Top of DOCUMENT SEGMENT

Woodcock-Johnson Tests of Achievement
The Woodcock-Johnson Tests of Achievement is a widely-used,
comprehensive collection of tests measuring level of achievement in
reading, mathematics, written language, and knowledge. Currently the
most recent edition is the IIIrd (WJIII). Individual tests are
organized into clusters which measure different aspects of each subject
area. These tests can be scored based on age norms or grade norms.
The Reading tests are organized into three clusters. The Broad Reading
Cluster is considered the most general measure of reading achievement,
and is composed of Letter-Word Identification and Passage
Comprehension. The Basic Reading Skills Cluster measures sight
vocabulary and the ability to apply phonic and structural analysis
skills. It is composed of Letter-Word Identification and Word Attack.
The Reading Comprehension Cluster measures comprehension of single
words (Reading Vocabulary) and of words in context of a passage
The Mathematics tests are organized into three clusters. The Broad
Mathematics Cluster measures skill in performing written calculations
(Calculation) and in analyzing and solving practical word problems
(Applied Problems). The Basic Mathematics Skills Cluster measures
computational skill (Calculation) and knowledge of mathematical
concepts and vocabulary (Quantitative Concepts). The Mathematics
Reasoning Cluster is composed only of the Applied Problems test.
The Written Language tests are organized into three clusters. The Broad
Written Language Cluster measures production of single-word responses
(Dictation) and production of sentences in context (Writing Samples).
On the Basic Writing Skills Cluster measures single-word responses
(Dictation) and identification of errors in spelling, punctuation,
capitalization, and usage (Proofing). The Written Expression Cluster
measures production of increasingly complex sentences in context
(Writing Samples) and timed production of simple sentences according to
a general rule (Writing Fluency).
The Broad Knowledge Cluster is composed of the Science, Social Studies,
and Humanities tests, and measures knowledge of general content areas,
rather than specific skills.
The WJIII Achievement tests can also be used with the coordinated
Woodcock-Johnson III Tests of Cognitive Ability.

Bottom of DOCUMENT SEGMENT
Top of RECORD EXCERPTS

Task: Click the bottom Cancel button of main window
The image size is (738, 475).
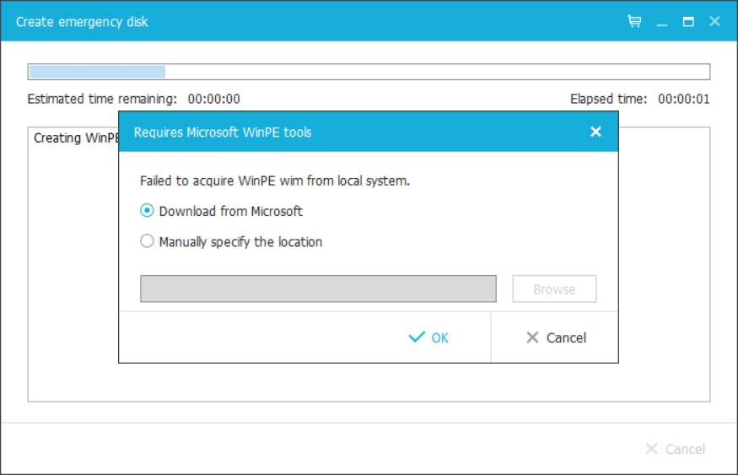Action: pos(675,449)
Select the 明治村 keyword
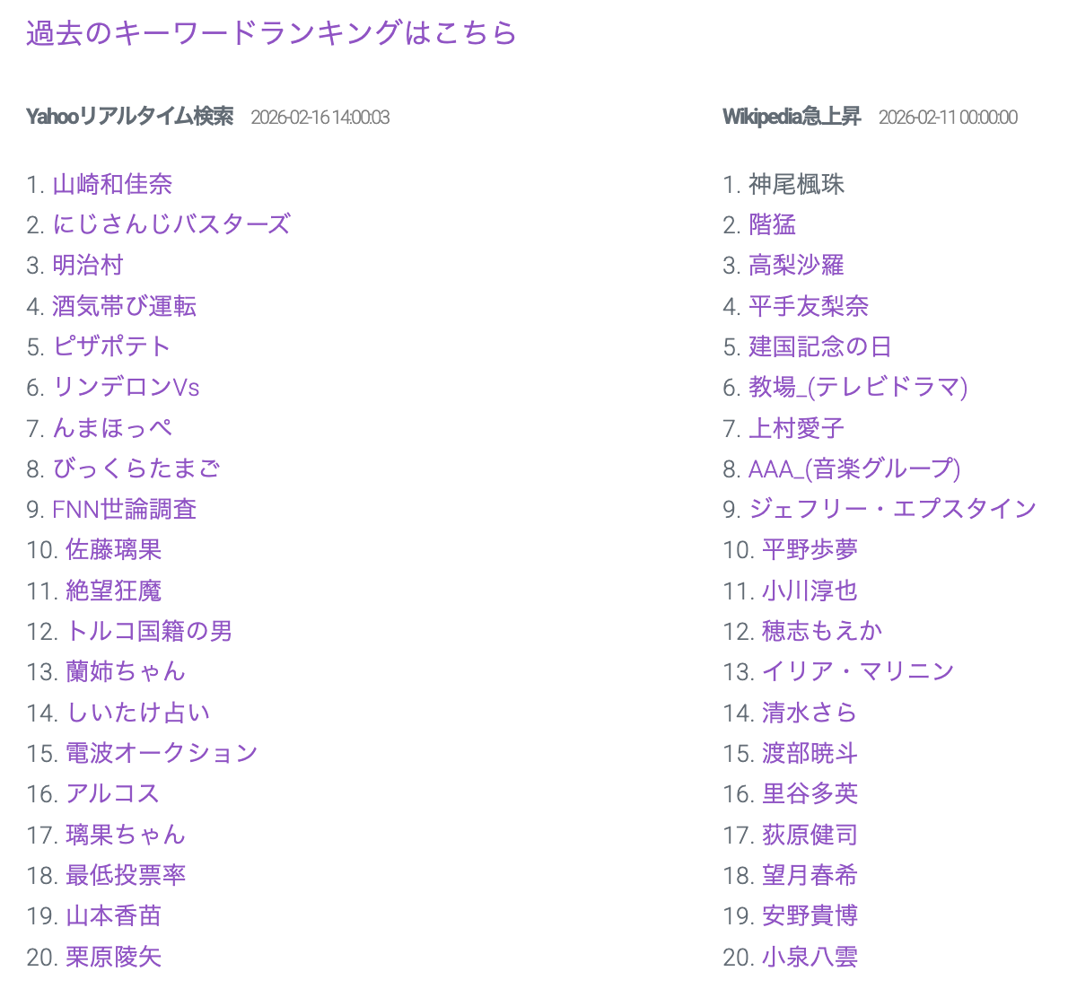Image resolution: width=1068 pixels, height=989 pixels. pos(88,266)
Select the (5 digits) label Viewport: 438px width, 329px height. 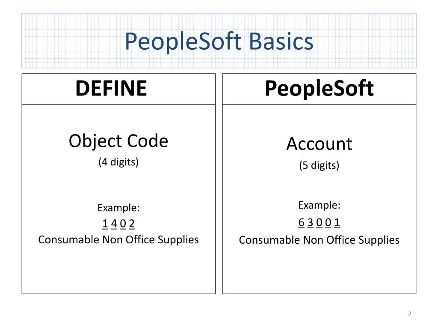(x=319, y=165)
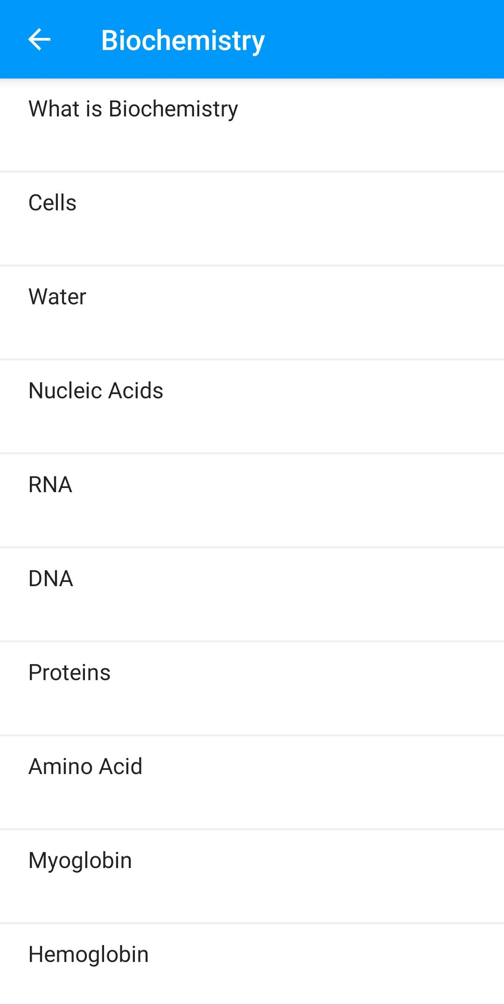Tap the row labeled Cells
Viewport: 504px width, 1004px height.
point(252,218)
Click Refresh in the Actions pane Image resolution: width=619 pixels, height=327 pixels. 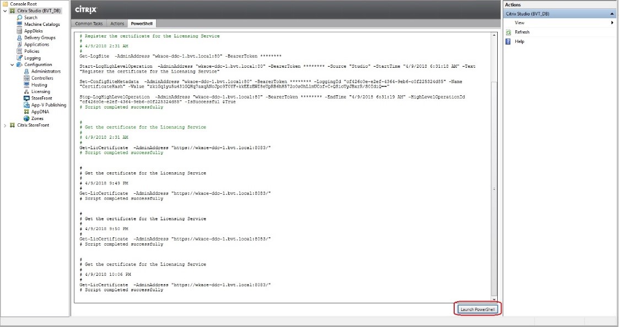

Bottom of RECORD EXCERPTS

[ACTIVITY 1] In the Woodcock-Johnson text, rewrite the paragraph beginning "The Mathematics tests are organized" as a short list that keeps its main facts.
[ACTIVITY 2] Write the next part of the Woodcock-Johnson text, picking up after its final sentence.

[RESPONSE AREA 1]
The Mathematics tests form three clusters:
- Broad Mathematics: written calculations (Calculation) and solving practical word problems (Applied Problems)
- Basic Mathematics Skills: computational skill (Calculation) and knowledge of mathematical concepts and vocabulary (Quantitative Concepts)
- Mathematics Reasoning: the Applied Problems test only

[RESPONSE AREA 2]
The WJ III is especially useful for identifying and documenting
ability/achievement discrepancies and intra-ability discrepancies. The
ability/achievement discrepancy is the most commonly used method of
evaluating an individual's eligibility for special programs.
Professionals can obtain ability/achievement discrepancies by
administering both the WJ III Tests of Cognitive Abilities and the WJ
III Tests of Achievement. The WJ III provides three types of
ability/achievement discrepancies - general intellectual ability to
achievement, predicted achievement to achievement, and oral language to
The oral language to achievement discrepancy is a new measure offered
only in the WJ III. For the first time, professionals can calculate an
ability/achievement discrepancy using only the achievement battery. The
Oral Language-Extended cluster, which used to be in the cognitive
battery, can now be used as the "ability" score and compared to a
subject's achievement. score. This measure is particularly useful for
reading and other oral language professionals.
The WJ III also provides intra-ability discrepancies, which include
intra-achievement discrepancies, intra-cognitive discrepancies, and
intra-individual discrepancies. Information gathered from intra-ability
discrepancies helps professionals to determine an individual's
strengths and weaknesses, diagnose and document language and learning
disabilties, and make intervention plans.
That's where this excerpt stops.